Beck was a perfect, if unwilling, target for Frank's frustration, and he harangued the politician for what he saw as the failure of economic reforms that were aimed at lifting people like himself -- a construction worker -- out of unemployment and into a better life.
Beck's retort: "If you would just wash and shave, you'd find a job too."
Frank figured he'd see if Beck's claim was true.
The change
On Thursday, his locks were lopped off, his dark beard shaved and the nose rings removed. The only vestiges of his earlier appearance were his multiple earrings.
And for good measure, he organized a news conference.
"I am ready to change," Frank told reporters, adding he was fed up with living off handouts from the unemployment office.
"I'll take any job," he said.
Beck noticed, too, and invited Frank to visit his office in Mainz tomorrow, where he plans to present him with several job offers from construction, house painting and cleaning companies.
On Friday, Beck's spokesman Walter Schumacher said that five companies had said they would hire him.
The modern fable has been the talk of the Germany's newspapers and television channels. Newspaper Die Welt splashed before and after photos of Frank on its front page on Friday, and TV stations have covered Frank's big change.

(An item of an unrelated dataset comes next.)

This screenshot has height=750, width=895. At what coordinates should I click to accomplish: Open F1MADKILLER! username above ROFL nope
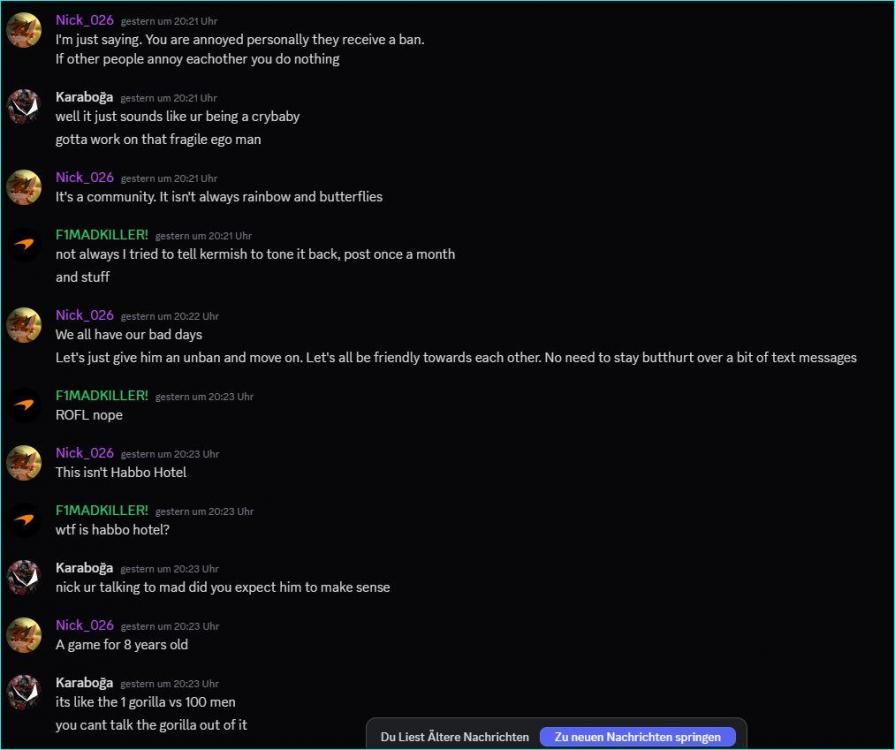pyautogui.click(x=102, y=396)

Frank's fortuitous makeover also has prompted serious debate and soul searching about whether German leaders are focusing enough on reining in the country's chronic unemployment.
Last month, unemployment slipped to 9.6 percent, the first time in fours year it was less than 10 percent, but 3.995 million Germans are without work.
The accusation
Beck was accused of elitism and naivete for his comment, which some see as attempt to shift responsibility for the country's jobless rate from the government to the unemployed.
A Greens party member, Thea Dueckert, said that Beck was stigmatizing the jobless.
"With 4 million unemployed, you cannot seriously claim that the people themselves bear guilt for their destiny," she said.